Records shown:

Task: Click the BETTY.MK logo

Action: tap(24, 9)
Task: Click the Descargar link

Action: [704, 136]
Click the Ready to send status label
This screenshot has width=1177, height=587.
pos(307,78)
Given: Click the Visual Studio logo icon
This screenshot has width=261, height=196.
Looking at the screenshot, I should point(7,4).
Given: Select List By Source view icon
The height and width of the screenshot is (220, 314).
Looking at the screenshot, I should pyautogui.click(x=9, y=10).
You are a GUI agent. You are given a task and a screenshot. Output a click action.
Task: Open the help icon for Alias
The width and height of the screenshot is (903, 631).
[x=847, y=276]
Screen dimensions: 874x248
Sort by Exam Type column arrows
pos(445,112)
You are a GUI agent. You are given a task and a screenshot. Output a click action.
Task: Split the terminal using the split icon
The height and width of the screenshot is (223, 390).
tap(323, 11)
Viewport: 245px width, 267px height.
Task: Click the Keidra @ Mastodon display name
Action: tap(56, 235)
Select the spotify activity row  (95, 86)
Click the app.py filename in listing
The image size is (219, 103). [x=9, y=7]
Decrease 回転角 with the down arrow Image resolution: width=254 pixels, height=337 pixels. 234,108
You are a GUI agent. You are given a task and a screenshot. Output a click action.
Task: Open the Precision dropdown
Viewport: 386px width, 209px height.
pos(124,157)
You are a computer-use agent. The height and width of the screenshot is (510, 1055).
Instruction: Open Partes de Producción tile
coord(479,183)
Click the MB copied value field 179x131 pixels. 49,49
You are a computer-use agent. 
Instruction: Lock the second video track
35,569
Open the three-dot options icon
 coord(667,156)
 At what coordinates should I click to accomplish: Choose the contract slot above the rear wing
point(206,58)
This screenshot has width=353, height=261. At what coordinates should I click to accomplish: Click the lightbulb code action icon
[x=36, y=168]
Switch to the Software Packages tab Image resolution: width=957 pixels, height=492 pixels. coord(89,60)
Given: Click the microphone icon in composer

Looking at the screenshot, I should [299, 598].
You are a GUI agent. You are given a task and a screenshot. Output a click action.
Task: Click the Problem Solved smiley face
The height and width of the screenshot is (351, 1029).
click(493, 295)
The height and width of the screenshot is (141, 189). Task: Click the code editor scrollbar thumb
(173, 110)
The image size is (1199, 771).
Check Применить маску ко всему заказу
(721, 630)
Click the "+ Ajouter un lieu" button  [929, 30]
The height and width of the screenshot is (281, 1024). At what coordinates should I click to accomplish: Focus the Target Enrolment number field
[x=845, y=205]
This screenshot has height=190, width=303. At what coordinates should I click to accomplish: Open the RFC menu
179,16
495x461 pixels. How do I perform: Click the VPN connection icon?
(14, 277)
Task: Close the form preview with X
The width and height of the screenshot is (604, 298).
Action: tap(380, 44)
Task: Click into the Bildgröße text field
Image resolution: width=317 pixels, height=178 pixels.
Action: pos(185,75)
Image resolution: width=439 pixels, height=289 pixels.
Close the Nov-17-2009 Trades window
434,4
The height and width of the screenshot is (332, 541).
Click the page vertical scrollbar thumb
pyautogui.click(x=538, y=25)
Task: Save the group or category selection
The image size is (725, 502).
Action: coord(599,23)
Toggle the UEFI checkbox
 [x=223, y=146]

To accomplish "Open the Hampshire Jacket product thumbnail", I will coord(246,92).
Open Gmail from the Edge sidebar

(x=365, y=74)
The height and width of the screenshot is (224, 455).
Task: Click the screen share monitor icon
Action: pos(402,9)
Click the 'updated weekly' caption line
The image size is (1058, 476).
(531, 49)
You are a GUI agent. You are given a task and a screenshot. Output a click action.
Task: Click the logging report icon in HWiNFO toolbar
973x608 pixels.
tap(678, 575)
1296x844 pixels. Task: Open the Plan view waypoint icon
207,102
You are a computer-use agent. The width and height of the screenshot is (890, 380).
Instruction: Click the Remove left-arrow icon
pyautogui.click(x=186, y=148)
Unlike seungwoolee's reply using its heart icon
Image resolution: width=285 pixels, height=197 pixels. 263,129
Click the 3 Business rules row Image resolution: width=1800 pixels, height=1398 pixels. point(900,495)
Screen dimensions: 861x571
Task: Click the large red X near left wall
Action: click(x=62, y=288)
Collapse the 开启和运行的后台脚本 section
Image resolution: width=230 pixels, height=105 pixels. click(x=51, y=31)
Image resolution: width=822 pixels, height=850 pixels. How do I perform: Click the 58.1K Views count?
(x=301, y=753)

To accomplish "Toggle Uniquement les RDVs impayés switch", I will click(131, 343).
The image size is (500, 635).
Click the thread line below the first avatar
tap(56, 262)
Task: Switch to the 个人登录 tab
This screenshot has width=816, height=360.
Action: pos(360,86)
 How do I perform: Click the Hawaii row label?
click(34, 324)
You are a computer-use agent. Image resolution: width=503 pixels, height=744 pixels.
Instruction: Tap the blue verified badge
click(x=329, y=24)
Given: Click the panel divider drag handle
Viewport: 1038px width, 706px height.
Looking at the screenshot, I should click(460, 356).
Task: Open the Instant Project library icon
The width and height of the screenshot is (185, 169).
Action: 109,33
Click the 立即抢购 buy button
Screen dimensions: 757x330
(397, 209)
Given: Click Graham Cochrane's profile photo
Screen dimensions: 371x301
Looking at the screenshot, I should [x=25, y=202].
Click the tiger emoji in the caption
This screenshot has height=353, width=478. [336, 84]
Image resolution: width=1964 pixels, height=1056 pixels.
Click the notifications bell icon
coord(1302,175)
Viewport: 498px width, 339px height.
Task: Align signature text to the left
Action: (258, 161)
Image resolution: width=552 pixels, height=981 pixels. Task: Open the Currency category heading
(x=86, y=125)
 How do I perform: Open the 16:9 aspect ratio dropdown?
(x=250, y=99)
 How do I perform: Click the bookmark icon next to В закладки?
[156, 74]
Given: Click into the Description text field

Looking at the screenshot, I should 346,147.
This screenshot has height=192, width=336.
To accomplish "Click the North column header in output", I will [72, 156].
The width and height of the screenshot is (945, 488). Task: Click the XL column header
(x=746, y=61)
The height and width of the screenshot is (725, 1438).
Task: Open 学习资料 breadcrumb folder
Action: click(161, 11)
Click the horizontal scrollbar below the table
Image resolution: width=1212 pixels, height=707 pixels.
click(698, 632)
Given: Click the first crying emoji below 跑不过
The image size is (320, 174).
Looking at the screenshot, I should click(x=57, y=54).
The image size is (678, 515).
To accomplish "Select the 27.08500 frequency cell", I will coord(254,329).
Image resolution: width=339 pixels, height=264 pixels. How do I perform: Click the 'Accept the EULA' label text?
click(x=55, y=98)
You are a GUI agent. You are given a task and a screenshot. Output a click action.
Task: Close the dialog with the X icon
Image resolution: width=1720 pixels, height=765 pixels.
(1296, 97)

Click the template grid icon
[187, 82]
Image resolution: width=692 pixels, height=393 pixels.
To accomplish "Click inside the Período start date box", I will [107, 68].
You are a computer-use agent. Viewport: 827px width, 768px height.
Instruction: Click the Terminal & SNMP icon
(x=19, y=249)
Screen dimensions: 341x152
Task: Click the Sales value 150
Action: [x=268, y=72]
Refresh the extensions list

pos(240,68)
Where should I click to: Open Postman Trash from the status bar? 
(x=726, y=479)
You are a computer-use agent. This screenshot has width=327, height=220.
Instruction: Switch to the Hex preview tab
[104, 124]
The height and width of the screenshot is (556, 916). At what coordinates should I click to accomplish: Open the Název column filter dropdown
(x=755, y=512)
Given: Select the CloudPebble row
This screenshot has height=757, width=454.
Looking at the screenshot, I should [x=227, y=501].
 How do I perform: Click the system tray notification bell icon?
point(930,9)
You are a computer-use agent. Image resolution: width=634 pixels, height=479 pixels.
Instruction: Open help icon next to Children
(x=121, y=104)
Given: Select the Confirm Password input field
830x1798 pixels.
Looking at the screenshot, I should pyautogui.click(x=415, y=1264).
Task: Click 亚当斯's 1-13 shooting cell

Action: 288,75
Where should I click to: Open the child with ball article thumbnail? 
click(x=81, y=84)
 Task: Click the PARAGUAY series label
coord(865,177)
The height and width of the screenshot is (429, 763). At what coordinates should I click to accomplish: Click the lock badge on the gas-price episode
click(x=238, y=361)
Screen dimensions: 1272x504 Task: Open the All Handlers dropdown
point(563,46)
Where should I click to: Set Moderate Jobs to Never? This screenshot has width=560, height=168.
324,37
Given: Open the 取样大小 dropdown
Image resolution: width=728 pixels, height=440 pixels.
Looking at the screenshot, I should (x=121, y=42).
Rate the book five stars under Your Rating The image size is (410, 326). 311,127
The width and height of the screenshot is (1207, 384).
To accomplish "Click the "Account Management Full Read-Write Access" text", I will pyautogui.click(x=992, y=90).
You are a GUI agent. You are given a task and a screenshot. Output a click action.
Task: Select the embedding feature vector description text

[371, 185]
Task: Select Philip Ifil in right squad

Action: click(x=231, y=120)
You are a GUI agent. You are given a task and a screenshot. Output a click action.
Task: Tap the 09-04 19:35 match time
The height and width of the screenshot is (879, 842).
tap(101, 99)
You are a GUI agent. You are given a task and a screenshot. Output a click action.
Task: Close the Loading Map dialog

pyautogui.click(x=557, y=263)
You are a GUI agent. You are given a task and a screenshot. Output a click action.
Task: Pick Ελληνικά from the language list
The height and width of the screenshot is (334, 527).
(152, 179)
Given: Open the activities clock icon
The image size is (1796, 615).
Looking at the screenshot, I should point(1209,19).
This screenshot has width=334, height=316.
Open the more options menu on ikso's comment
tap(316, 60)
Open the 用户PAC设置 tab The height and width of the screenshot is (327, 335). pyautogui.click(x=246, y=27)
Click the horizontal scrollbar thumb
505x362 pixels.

What is expected: Reproduce, character for character, only the lines of the preceding data that start at the line with "This screenshot has width=353, height=261." and end at the line with "Switch to the Software", both included.

Solution to this task:
This screenshot has width=353, height=261. At what coordinates should I click to accomplish: Click the lightbulb code action icon
[x=36, y=168]
Switch to the Software Packages tab Image resolution: width=957 pixels, height=492 pixels. coord(89,60)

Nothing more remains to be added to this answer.